About 18 per cent of all retail dollars are devoted to food, compared to 21 per cent in 2017, and it’s not just food inflation but the overall high cost of living which seems to be to blame.
Charlebois said when faced with soaring rent prices and debt payments, the easiest fix in someone’s budget is often “trading-down on food”
“It's a struggle for a lot of Canadians," he said, "especially in the last couple of months.”
He said based on Canada's Food Price Report 2024, the amount of money needed to support a healthy diet is $339 a month, but the average Canadian is spending about $248.
Before July 2021 Canadians were spending more on average than the desired budget to eat healthy, but since then it seems to have been a challenge.

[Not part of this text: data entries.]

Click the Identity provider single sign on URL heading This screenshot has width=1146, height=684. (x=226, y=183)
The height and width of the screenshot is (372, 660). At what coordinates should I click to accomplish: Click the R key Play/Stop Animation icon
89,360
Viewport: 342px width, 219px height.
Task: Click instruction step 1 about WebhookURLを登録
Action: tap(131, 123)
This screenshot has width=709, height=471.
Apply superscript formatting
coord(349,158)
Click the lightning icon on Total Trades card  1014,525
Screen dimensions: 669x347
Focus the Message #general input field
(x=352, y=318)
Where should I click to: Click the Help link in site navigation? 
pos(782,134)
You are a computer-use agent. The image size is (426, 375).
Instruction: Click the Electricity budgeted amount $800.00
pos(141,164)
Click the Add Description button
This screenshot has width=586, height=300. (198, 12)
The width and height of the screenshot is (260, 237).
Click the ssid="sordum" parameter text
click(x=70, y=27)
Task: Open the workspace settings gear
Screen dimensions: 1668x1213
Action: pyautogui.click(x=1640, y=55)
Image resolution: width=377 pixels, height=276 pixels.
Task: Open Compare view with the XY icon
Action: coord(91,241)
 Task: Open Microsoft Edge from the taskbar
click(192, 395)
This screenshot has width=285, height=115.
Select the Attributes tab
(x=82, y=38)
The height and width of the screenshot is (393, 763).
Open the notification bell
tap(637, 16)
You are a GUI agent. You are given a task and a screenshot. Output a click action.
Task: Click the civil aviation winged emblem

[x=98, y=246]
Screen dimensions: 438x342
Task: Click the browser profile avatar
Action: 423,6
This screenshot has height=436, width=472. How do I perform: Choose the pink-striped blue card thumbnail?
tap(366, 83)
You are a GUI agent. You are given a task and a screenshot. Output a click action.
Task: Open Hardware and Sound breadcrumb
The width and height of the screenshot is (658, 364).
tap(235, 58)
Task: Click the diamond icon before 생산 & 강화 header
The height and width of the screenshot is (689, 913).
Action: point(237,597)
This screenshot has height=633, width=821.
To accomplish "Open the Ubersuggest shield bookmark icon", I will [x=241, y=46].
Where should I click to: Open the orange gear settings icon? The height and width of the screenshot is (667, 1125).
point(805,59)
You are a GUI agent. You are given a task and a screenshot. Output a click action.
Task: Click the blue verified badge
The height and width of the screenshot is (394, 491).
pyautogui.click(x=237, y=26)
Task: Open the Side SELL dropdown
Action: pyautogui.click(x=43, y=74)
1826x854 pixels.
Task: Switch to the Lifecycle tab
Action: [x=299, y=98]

The high cost of living was a driving factor for Zorn to try out Peko.
“Groceries were just so expensive," she said.
She said she gets a weekly box of produce for $30 when she used to spend up to twice that amount on fruits and veggies each week.
Since a lot of items are surplus food due to overstocking, it looks like what you find in a grocery store, but Zorn does enjoy finding the ‘imperfect’ items.
“We will get a peculiar looking bell pepper, some bananas will be brown already but it's easy to just pop those in the freezer and have those for smoothies or muffins.”
She said the mystery box element has given her inspiration in the kitchen too.
“I open my Peko box every week, usually on FaceTime with my mom, and we kind of make it a challenge for ourselves to come up with recipes on the spot to see what we can make with the food that we're given, so it's usually really fun," she said.
She’s learned to make daikon soup and how to slice a whole pineapple.
Zorn is also thrilled the solution has helped cut down food waste.
Peko’s creators say it has diverted more than 136, 000 kg of food from going to the landfill and saved customers close to $1 million in grocery bills.
The company was recently acquired by FreshPrep but continues to operate as Peko, and now also offers mystery boxes including pantry items as well as produce.
According to Charlebois, almost half of Canadians use food rescue apps.